Devries and Lemmens 39 have argued that evidence is a social product, influenced by the variable power and authority held by different stakeholders, such as patients, researchers, hospital administrators, clinicians, and policymakers, in producing and determining the parameters for what counts as evidence. In other words, evidence is socially negotiated terrain. Although evidence is held up to methodological standards of rigor, those standards do not operate outside of the social context, nor do they circumvent the sociality of science. For example, pharmaceutical industry-funded trials are four times more likely than publicly funded trials to produce favorable results for their products, despite both sources scoring high for methodological rigour. 40 Strict adherence to the rules can reduce or eliminate some forms of bias but also can ignore or even obscure other unwanted sources that compromise the evidence. This is why the evidence-based focus on scientific rigor is useful in some places but suspicious in others.
The critics are right to ask the challenging question: Whose evidence is setting the standard of best practice? To do this is not to give up on science and return to the old days of hunches and untested habits. Left without evidentiary checks, rampant gender bias can enter into healthcare and seriously compromise the health and well-being of women. Instead, in response to the finding that our values and assumptions influence science, what is called for is transparency and public discussion regarding those values.
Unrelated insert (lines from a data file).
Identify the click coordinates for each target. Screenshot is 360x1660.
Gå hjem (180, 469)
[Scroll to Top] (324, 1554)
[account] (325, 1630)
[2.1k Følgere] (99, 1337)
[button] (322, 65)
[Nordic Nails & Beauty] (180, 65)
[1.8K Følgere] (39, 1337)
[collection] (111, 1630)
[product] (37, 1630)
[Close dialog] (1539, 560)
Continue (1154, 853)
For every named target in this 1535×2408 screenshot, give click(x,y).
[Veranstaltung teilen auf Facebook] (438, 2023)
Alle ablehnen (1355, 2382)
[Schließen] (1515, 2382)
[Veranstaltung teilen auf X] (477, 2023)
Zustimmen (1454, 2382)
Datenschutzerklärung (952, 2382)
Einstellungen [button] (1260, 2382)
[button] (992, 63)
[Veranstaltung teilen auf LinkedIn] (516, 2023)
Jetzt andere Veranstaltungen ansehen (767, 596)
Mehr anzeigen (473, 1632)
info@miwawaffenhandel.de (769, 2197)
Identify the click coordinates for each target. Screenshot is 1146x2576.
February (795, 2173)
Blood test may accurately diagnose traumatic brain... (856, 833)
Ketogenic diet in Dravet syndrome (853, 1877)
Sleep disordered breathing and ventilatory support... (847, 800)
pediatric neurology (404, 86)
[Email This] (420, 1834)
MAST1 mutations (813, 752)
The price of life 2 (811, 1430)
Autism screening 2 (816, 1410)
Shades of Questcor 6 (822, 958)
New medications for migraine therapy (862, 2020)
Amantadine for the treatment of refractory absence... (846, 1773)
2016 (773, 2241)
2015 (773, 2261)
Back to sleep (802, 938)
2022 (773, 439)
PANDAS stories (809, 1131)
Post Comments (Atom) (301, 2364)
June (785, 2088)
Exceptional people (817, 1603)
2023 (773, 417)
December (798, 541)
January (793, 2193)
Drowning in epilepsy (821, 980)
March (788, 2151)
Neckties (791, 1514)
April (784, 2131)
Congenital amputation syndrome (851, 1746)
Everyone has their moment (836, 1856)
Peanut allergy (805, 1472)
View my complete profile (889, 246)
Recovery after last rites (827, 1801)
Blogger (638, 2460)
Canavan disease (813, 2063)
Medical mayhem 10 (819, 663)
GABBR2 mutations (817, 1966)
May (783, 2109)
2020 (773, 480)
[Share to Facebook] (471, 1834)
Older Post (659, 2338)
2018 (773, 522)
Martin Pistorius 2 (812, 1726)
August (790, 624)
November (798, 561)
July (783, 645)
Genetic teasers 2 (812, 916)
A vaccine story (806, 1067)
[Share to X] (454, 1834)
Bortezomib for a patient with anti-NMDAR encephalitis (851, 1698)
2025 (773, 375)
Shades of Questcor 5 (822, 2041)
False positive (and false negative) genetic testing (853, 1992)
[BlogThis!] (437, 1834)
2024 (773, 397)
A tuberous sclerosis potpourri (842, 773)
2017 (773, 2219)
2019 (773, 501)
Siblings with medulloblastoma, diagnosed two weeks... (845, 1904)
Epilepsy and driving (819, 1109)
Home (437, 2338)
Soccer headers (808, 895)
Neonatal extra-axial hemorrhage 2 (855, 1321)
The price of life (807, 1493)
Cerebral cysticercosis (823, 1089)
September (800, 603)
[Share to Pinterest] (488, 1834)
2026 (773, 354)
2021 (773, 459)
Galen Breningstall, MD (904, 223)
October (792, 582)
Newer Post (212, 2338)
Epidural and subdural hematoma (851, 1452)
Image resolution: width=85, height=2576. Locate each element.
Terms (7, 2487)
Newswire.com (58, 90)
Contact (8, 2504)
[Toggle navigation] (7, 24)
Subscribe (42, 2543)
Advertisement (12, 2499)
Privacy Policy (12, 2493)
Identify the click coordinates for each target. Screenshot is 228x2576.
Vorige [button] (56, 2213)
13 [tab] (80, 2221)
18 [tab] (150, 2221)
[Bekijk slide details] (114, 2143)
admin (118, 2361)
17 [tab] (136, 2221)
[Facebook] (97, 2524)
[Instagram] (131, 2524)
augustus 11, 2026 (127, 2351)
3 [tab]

Bioethics and social research have a place here. With this more nuanced account of what evidence is and how it operates, the question of what is the best evidence to ground women's health research and practice is no longer a technical question fully answerable by methodological and careful science. Social science and humanities research can offer insight and investigation into which power structures limit or enable women's healthcare. Research ethics needs to go beyond the monitoring of trial participant consent documents and other patient protections in order to engage in the larger or structural questions: Which research questions get asked and which ones get ignored? How are research questions approached? What interests influence the production, proliferation, and uptake of evidence? How is research being incorporated into clinical guidelines? These questions cannot be loaded onto the policing role of our already overworked research ethics boards. Instead, a culture of support for researchers, healthcare institutions, and funders is required to enable change. That could be good for women's health and other areas of healthcare as well.
To conclude, by asking what counts as best evidence in the evidence-based program, we get past the seeming obviousness of the movement and can then concretely investigate what an evidence-based approach offers to women's health and beyond. This review of the debate over evidence-based women's health is intended to demonstrate the good and the bad, with an eye toward what role healthcare practitioners, researchers, and ethicists can play in promoting the best.
Footnotes
Disclosure Statement
The author has no conflicts of interest to report.